借家の更新料は払わなければいけないのでしょうか?
アパートの賃貸借契約を更新したいのですが、家主から更新料を請求されています。更新料は払わなければいけないのでしょうか。
回答者: 弁護士 大竹寿幸
建物賃貸借に関する最高裁判例(平成23年7月15日)は「賃貸借契約書に一義的かつ具体的に記載された更新料条項は、更新料の額が賃料の額、賃貸借契約が更新される期間等に照らし高額に過ぎるなどの特段の事情がない限り」、消費者契約法や民法の信義則に反しないという基準を示しました。
そもそも更新料の支払に関する条項が賃貸借契約書にないなど、当事者間に更新料支払に関する合意がない場合は更新料の支払義務はありません。

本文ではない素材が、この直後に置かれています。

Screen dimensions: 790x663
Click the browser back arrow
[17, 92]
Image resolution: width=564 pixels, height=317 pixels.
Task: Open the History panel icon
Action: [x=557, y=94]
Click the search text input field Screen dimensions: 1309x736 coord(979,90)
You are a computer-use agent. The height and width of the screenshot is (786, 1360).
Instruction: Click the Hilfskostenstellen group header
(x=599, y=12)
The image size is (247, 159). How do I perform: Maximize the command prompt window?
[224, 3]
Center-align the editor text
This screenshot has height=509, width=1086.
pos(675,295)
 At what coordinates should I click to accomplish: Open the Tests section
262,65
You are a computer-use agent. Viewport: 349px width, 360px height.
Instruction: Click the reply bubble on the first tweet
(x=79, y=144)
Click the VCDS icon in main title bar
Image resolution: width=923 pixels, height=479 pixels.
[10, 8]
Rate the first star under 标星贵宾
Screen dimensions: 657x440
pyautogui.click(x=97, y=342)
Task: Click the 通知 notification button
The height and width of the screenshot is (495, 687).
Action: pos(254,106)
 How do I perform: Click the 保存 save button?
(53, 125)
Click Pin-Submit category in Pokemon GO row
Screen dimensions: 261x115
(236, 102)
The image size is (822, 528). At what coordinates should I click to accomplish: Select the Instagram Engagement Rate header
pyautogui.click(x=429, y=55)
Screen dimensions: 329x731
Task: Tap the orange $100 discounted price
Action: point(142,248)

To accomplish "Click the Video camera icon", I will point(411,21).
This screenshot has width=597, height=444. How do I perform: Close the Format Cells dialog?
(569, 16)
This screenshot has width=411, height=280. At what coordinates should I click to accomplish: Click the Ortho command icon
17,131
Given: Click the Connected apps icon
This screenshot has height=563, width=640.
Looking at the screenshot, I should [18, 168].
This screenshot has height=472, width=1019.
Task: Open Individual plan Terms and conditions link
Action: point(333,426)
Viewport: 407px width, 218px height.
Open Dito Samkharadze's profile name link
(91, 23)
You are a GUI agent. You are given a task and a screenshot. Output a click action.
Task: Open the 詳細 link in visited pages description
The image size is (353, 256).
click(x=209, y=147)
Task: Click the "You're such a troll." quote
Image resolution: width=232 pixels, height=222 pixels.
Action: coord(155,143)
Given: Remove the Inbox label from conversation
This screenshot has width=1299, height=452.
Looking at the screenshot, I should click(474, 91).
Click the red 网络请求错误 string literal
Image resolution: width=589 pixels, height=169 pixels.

一方、賃貸借契約書に更新料についてどのような場合に、いくら支払うかが「一義的かつ具体的に記載」されている場合には、原則として更新料の支払い義務が生じることになります。もっとも、それがあまりに高額であれば、賃借人としては支払い義務を争うことは可能です。
なお、上記最高裁判例は関西の事案における判断として、1年契約の更新時に賃料2ヶ月分の更新料を定めた更新料条項を有効として支払義務を認めています。関東ではそのような高額な更新料は通常見られないので、必ずしも一般化することはできないと考えられます。